# [DIRECTIVE 1]
In the court opinion, write out everything from "6.59 acres being" down to "TIMBER L.P., Defendants-Appellants.", swapping "Coweta County" for "Carroll County".
# [DIRECTIVE 2]
According to the court opinion, why did Transcontinental bring condemnation proceedings against the property owners?
# [DIRECTIVE 3]
Pick up the court opinion on the gas pipeline right after its last sentence and keep writing.

10.1824 acres, more or less, situated in Land Lots 669 and 700 of the 17th Land District and 3rd Section, of Bartow County, Georgia Defendants, TIM DENSON, TERA DENSON, Defendants-Appellants. TRANSCONTINENTAL GAS PIPE LINE COMPANY, LLC, Plaintiff-Appellee,
v.
16.14 acres and 5 additional acres, more or less, situated in Land Lot 982 of the Seventeenth (17) District, Third (3rd) Section of Bartow County, Georgia - 35.10 acres more or less in Land Lots 962 and 963 of the Seventeenth (17th) District Third (3rd) Section of Bartow County, Georgia, et al., Defendants, WILLIAM G. TAFF, REBECCA K. TAFF, Defendants-Appellants. TRANSCONTINENTAL GAS PIPE LINE COMPANY, LLC, Plaintiff-Appellee,
v.
6.59 acres being Tract 7 in Land Lot 669 of the Seventeenth (17th) Land, Third (3rd) Section of Bartow County, Georgia, et al., Defendants, HENRY D. MEZ, RHONDA S. MEZ, Defendants-Appellants. TRANSCONTINENTAL GAS PIPE LINE COMPANY, LLC, Plaintiff-Appellee,
v.
3.22 acres, more or less, over parcel(s) of land of approximately 137.56 acres, more or less, situated in Land Lot 58 of the Fourth (4th) Land District of Coweta County, Georgia and more particularly described herein, Defendant, HANDY LAND AND TIMBER L.P., Defendants-Appellants.

          Appeal from the United States District Court for the Northern District of Georgia, D.C. Docket Nos. 1:16-cv-03288-ELR; 1:16-cv-03218-ELR, 1:16-cv-2991-ELR, 1:16-cv-03217-ELR, 1:16-cv-03258-ELR, 1:16-cv-03236-ELR, 1:16-cv-03234-ELR, 1:16-cv-03220-ELR, 1:16-cv-03224-ELR, 1:16-cv-3245-ELR, 1:16-cv-03238-ELR, 1:16-cv-03223-ELR, 1:16-cv-3247-ELR, 1:16-cv-03230-ELR, 1:16-cv-3257-ELR, 1:16-cv-03295-ELR, 1:16-cv-03232-ELR, 1:16-cv-3250-ELR, 1:16-cv-3297-ELR, 1:16-cv-3290-ELR, 1:16-cv-03296-ELR, 1:16-cv-03293-ELR, 1:16-cv-03364-ELR

          Before JILL PRYOR and JULIE CARNES, Circuit Judges, and CONWAY, [*] District Judge.

          JULIE CARNES, CIRCUIT JUDGE:

         Transcontinental Gas Pipe Line Company, LLC ("Transcontinental") brought these consolidated condemnation proceedings against several property owners in Northwest Georgia (collectively, "Defendants") in order to obtain an easement for the construction of a natural-gas pipeline. The district court granted summary judgment in favor of Transcontinental on the issue of whether it had a right to condemn certain portions of Defendants' properties under Section 7(h) of the Natural Gas Act, 15 U.S.C. § 717f(h). The district court also issued a preliminary injunction allowing Transcontinental to immediately enter Defendants' properties and begin construction. As a condition of such access, the district court required Transcontinental to post a surety bond in an amount equal to twice the appraised value of Defendants' properties. Defendants challenge each of those rulings on appeal. After careful review, and with the benefit of oral argument, we affirm.

         BACKGROUND

         I. Factual Background

         Transcontinental is a natural-gas company that transports natural gas back and forth between the Gulf Coast and the New York City metropolitan area via pipeline.[1] Along the route, Transcontinental provides natural gas to customers throughout the East Coast.

# [RAW DATA]
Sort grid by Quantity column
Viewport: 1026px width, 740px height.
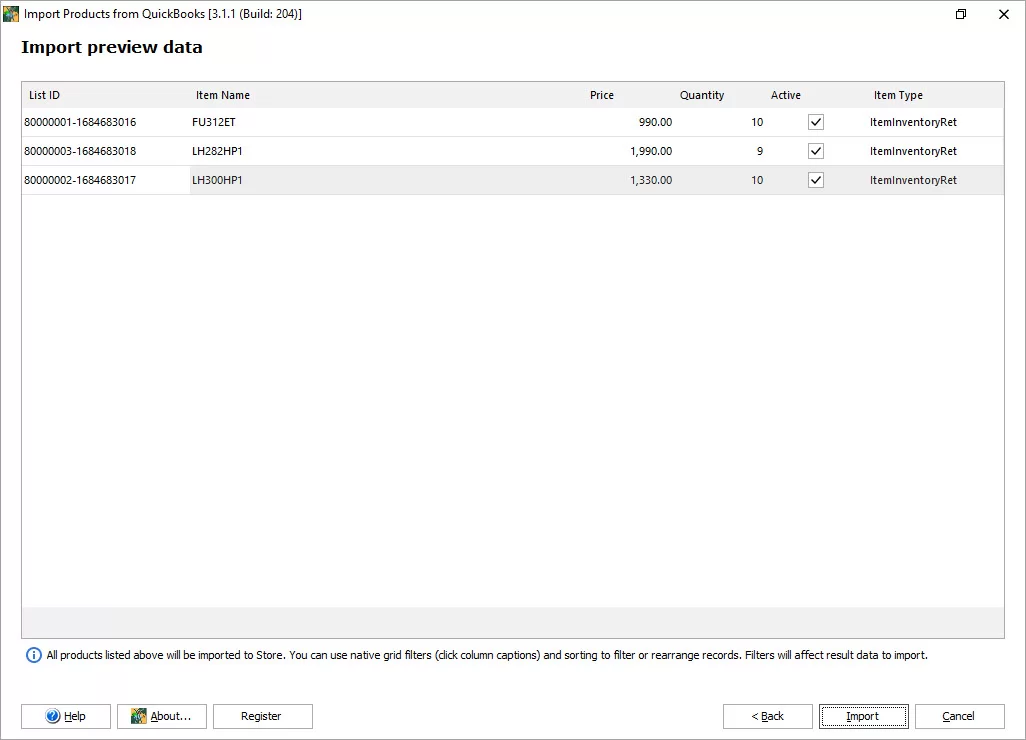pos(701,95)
* * *
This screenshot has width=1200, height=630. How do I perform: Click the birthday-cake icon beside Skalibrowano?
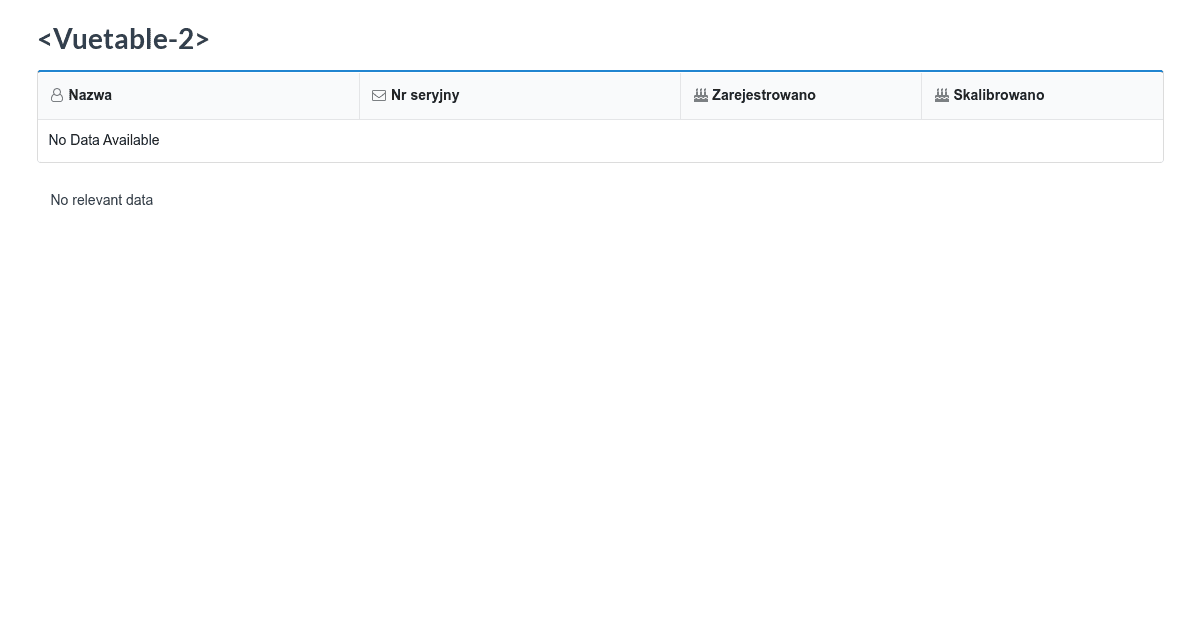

# [REPLY 1]
6.59 acres being Tract 7 in Land Lot 669 of the Seventeenth (17th) Land, Third (3rd) Section of Bartow County, Georgia, et al., Defendants, HENRY D. MEZ, RHONDA S. MEZ, Defendants-Appellants. TRANSCONTINENTAL GAS PIPE LINE COMPANY, LLC, Plaintiff-Appellee,
v.
3.22 acres, more or less, over parcel(s) of land of approximately 137.56 acres, more or less, situated in Land Lot 58 of the Fourth (4th) Land District of Carroll County, Georgia and more particularly described herein, Defendant, HANDY LAND AND TIMBER L.P., Defendants-Appellants.

# [REPLY 2]
Transcontinental brought the proceedings to get an easement so it could build a natural-gas pipeline across parts of the owners' land.

# [REPLY 3]
         On March 19, 2015, Transcontinental applied to the Federal Energy Regulatory Commission ("FERC") for a certificate of public convenience and necessity authorizing it to construct a new natural-gas pipeline in Northwest Georgia, as well as related facilities in Georgia, North Carolina, and Virginia. The new 115-mile lateral pipeline would run from a compressor station on Transcontinental's mainline in Coweta County, Georgia, to meter stations in Murray County, near the city of Dalton. The purpose of the project was to enable Transcontinental to transport natural gas extracted from the Marcellus shale and other supply basins in the northeastern United States to customers in the Southeast and Gulf Coast. Transcontinental would receive the gas at a point on its mainline in Mercer County, New Jersey, and deliver it to an interconnection with another company's pipeline in Mississippi. Along the way, Transcontinental would provide natural gas to its customers, including, through the new lateral pipeline, communities in Northwest Georgia. This project, which included both the new lateral pipeline and the related facilities on Transcontinental's mainline, was called the Dalton Expansion Project.

         A. Pre-application Preparations for the Dalton Expansion Project

         Prior to its March 2015 application, Transcontinental held an "open season" in May and June of 2012, through which it solicited bids for the natural-gas transportation services it planned to provide if the Dalton Expansion Project were ultimately approved by FERC.[2] As a result of those solicitations, Transcontinental executed binding precedent agreements with Atlanta Gas Light Company and Oglethorpe Power Corporation for all of the natural-gas capacity associated with the Dalton Expansion Project. A precedent agreement is "a long-term contract subscribing to expanded natural gas capacity." Myersville Citizens for a Rural Cmty., Inc. v. FERC, 783 F.3d 1301, 1310 (D.C. Cir. 2015).

         As early as April of 2013, Transcontinental began contacting landowners in the general area where it planned to place the pipeline, and requested those owners' permission to access their properties for the purpose of surveying the land. These surveys were obviously necessary to help Transcontinental and FERC decide on the most appropriate route for the pipeline.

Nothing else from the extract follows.